Step 4: The Kubernetes Magic

So how do the actual services get their TLS certificates? We rely on good ol' cert-manager inside our Kubernetes clusters.

Here is the flow:

1. Inside each regional k8s cluster, a secret syncing mechanism pulls that region's Intermediate CA (both the cert and the private key) from Azure Key Vault.
2. We load those credentials into a standard Kubernetes Secret.
3. We configure a ClusterIssuer in cert-manager to use that Secret as a CA.

apiVersion: cert-manager.io/v1
kind: ClusterIssuer
metadata:
  name: regional-ca-issuer
spec:
  ca:
    secretName: regional-intermediate-ca-secret

Now, the magic happens. Whenever an engineering team deploys a new service, they just add the standard TLS annotations to their Ingress or Certificate resources. cert-manager talks to our regional ClusterIssuer and dynamically generates a short-lived, per-service leaf certificate on the fly.

Step 5: The Out-of-Cluster Oddballs

Not everything runs neatly inside Kubernetes. We have a few legacy services, background workers, and specialized databases running on plain old VMs outside the cluster.

When these VM-based services try to make an API call to a service inside our Kubernetes cluster, they are greeted by a TLS certificate signed by our internal regional CA. If the VM doesn't trust that CA, the connection drops with a nasty x509: certificate signed by unknown authority error.

Since we already solved this for our Docker containers via base images, we simply applied the same logic to our infrastructure automation. Whether it's through cloud-init scripts during provisioning or configuration management tools like Chef, we inject the public Root CA certificate directly into the VM's OS-level trust store.

Just like that, the VMs act like native citizens of our internal network, securely validating HTTPS traffic from our k8s services without skipping a beat.

Why This Works for Us

Is it a massive, enterprise-grade identity system? No. But here is why this perfectly hits the sweet spot for our engineering org:

• Zero Developer Friction: Because the Root CA is baked into the base images and cert-manager handles the leaf certs, developers literally don't have to think about encryption.

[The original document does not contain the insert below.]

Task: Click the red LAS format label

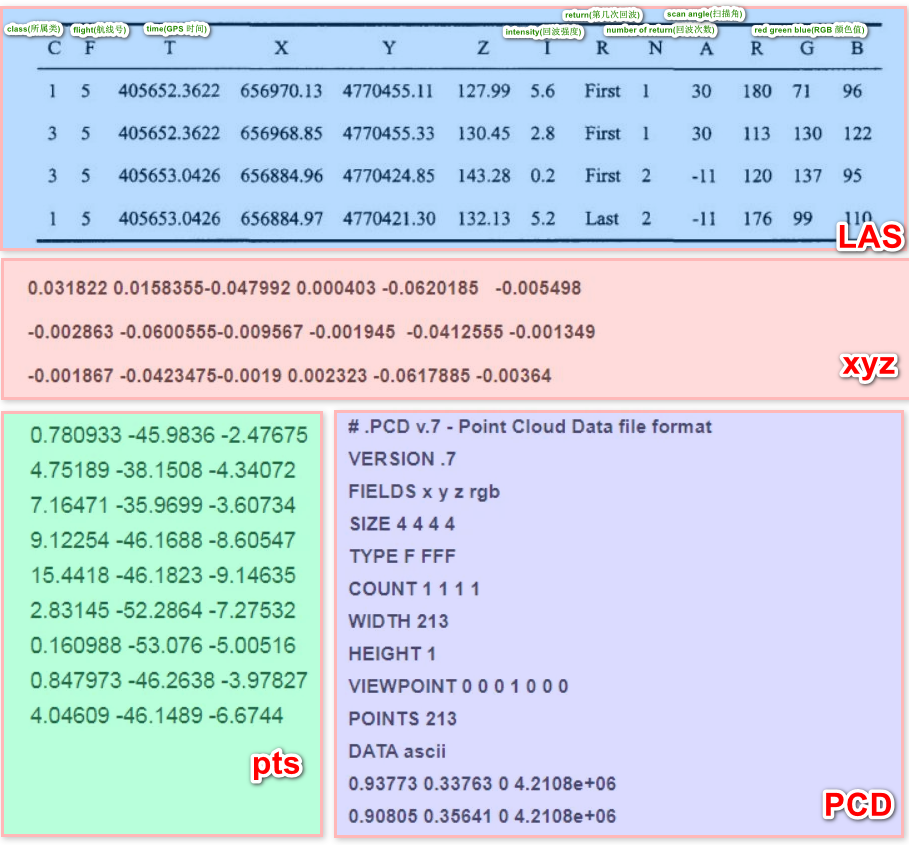Action: point(869,237)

It just works.
• Fully Automated: Terraform handles the scary long-lived keys, and cert-manager rotates the short-lived ones.
• Low Overhead: No heavy sidecars dragging down performance, and no massive monthly bills for a managed PKI service.
• Private DNS Ready: We completely decoupled our internal TLS from public DNS records, allowing us to lock down our network exactly how we wanted.

Sometimes, ignoring the "enterprise" advice and taking the poor man's route is exactly what you need to build a system that is simple, secure, and perfectly tailored to your actual problems.